Après le tremblement de terre, les évangélistes fondamentalistes venus des USA vont propager l'idée que c'est « le mal » de la société haïtienne qui a apporté ce châtiment du tremblement de terre et ce « mal » ce sont les homosexuels, ils sont « gâtés » par un mauvais esprit vodou. Cette attitude va aggraver le rejet des homosexuels.
Or il nous apparaît à nous, dit Charlot Jeudy, que : « ce n'est pas l'homosexualité le mal, mais l'homophobie. Alors nous voyons qu'il faut trouver une parole, un discours politique sur cette question, pour nous changer nous les Haïtiens. Haïti a besoin de nous pour que demain soit meilleur. Nous nous lançons donc alors dans un discours haïtien, un discours créole sur la communauté M. Nous créons un site : www.kouraj.org, nous prenons des positions publiques. Notre discours est tourné vers les homosexuels mais aussi vers les « progressistes ». Même si nos textes ne sont pas, hélas, relayés par les médias les plus connus, ils le sont à l'université, surtout en sciences humaines, et assez peu dans le milieu artistique (mis à part Lyonnel Trouillot). Le respect que nous demandons rejoint le respect de l'autre dans les valeurs chrétiennes.

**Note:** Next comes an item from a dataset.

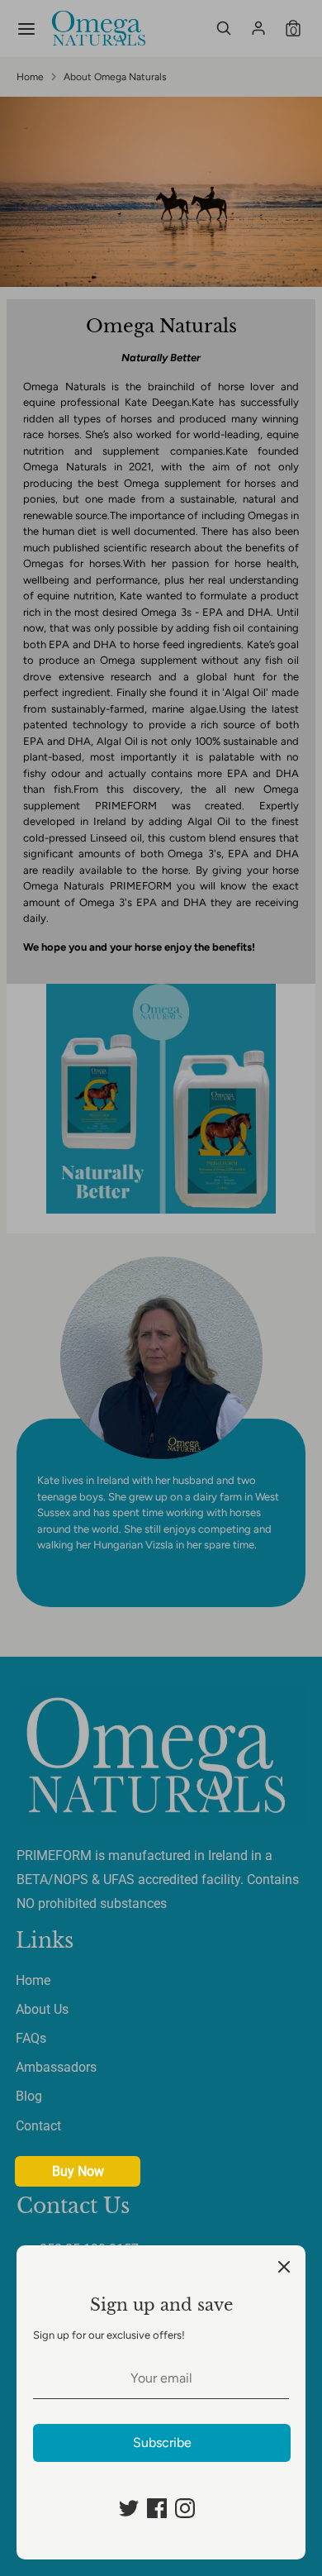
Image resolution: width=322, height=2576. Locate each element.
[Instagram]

Du point de vue juridique, l'homosexualité en Haïti n'est ni interdite ni condamnée ; Mais lorsque le bureau de notre association a été attaqué et que nous avons porté plainte, il n'y a eu aucun suivi car la justice en Haïti est corrompue. Du point de vue international, nous avons peu de liens avec l'Afrique où les problèmes sont peu différents des nôtres.Nous avons des alliés en République Dominicaine, en Jamaïque, aux Antilles, au Canada, aux Pays-Bas.
Nous restons confiants. La vie de famille, la pratique vodou sont assez tolérantes. Mais notre pays est mal géré, mal gouverné (corruption, favoritisme, violence..). Ceux qui nous gouvernent n'aiment ni le pays, ni son développement. Le peuple haïtien a besoin de liberté, d'épanouissement, de travail, d'éducation. Haïti a besoin que les Haïtiens se mobilisent pour qu'enfin les responsables élus pratiquent une politique qui soit au service de l'ensemble de la population. »
La communauté M
En créole haïtien, un masisi est une personne qui joue «un rôle féminin» dans sa vie sociale et sexuelle, explique Charlot Jeudy. Les femmes ayant des rapports homosexuels sont pour leur part appelées madivin. Elles se distinguent des «lesbiennes» (tel qu’on entend ce terme en Occident) dans la mesure où elles peuvent n’avoir des relations homosexuelles que de manière épisodique. Quant aux makomer, ce sont des hommes qui ont une identité radicalement féminine. Les makomer ne se reconnaissent pas dans l’appellation «transgenre», car ils peuvent considérer que leur identité n’est pas complètement féminine. Enfin, le mot «mix» désigne une personne ayant des rapports sexuels aussi bien avec des hommes qu’avec des femmes. Mais il se peut que des personnes mix se disent hétérosexuelles. En Haïti, le terme «hétérosexuel» désigne des personnes qui revendiquent le fait d’appartenir à la norme, de jouer un rôle social hétérosexuel (être marié-e avec une personne du sexe opposé, avoir des enfants, etc.). Avoir des relations homosexuelles ne les empêche pas d’être perçues comme hétérosexuelles.